Isabel sintió, más que nadie, que un temblor recorría su cuerpo. Pero sólo cuando —concluida
la semana de servicio— Zacarías regresó a su casa y le explicó, con abrazos y gestos, entendió
que la alegría había visitado definitivamente su casa.

Desde aquello, habían pasado seis meses sin que se difundiera la noticia de lo ocurrido a
Isabel: ni sus parientes de Nazaret lo sabían.

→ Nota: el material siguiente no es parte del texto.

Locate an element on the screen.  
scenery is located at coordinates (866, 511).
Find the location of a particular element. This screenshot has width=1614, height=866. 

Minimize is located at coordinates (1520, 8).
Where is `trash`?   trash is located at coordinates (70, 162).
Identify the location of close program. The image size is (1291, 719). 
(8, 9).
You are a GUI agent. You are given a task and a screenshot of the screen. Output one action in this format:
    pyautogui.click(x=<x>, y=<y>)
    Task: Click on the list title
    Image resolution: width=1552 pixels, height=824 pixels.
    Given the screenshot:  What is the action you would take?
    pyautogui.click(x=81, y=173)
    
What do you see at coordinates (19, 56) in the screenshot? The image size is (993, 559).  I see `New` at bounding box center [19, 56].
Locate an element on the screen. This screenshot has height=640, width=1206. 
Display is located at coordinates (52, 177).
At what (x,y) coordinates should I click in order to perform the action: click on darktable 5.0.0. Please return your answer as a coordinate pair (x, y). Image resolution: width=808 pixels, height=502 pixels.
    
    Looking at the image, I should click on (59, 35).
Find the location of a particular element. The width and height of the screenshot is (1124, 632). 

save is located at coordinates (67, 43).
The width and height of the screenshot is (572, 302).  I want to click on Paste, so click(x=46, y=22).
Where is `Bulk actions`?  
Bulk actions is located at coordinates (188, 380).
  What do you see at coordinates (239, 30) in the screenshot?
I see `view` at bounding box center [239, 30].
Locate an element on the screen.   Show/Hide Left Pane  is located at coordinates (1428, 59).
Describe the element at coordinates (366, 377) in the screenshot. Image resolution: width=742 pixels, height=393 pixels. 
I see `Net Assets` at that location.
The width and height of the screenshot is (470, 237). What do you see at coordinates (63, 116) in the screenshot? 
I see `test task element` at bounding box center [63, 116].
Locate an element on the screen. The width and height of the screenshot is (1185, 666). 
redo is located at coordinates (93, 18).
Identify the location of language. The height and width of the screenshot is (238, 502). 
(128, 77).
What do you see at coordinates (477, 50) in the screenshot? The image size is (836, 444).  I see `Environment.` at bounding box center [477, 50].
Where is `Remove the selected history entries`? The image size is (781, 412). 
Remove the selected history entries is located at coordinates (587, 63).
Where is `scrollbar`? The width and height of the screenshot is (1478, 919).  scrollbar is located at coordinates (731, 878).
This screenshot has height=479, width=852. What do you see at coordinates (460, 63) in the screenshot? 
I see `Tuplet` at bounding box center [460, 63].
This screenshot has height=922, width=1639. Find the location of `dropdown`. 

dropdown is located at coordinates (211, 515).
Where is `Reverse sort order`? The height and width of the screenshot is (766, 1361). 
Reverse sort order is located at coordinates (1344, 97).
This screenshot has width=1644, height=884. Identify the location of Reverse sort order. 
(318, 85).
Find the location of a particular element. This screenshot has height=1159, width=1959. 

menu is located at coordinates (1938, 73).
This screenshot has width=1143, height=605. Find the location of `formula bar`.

La anciana embarazada había vivido aquel tiempo en soledad. Tenía razones para ello: el pudor
de la vieja que teme que se rían de ella quienes la ven en estado; la obligación de agradecer a
Dios lo que había hecho con ella; y, sobre todo, la necesidad de meditar largamente lo que
Zacarías —seguramente por gestos o por escrito— le había explicado después con más calma
sobre quién sería aquel hijo suyo:

Todos se alegrarán de su nacimiento porque será grande en la presencia del Señor. No beberá
vino ni licores y, desde el seno de su madre, será lleno del Espíritu santo; y a muchos de los
hijos de Israel convertirá al Señor su Dios y caminará delante del Señor en el espíritu y poder
de Elías... a fin de preparar al Señor un pueblo bien dispuesto (Le 1,14-17).

¿Qué era todo aquello? ¿Qué significaba aquel anuncio de santificación desde el seno
materno? ¿Qué función era esa de preparar los caminos al Señor y cómo podría realizarla
aquel niño que sentía crecer en sus entrañas?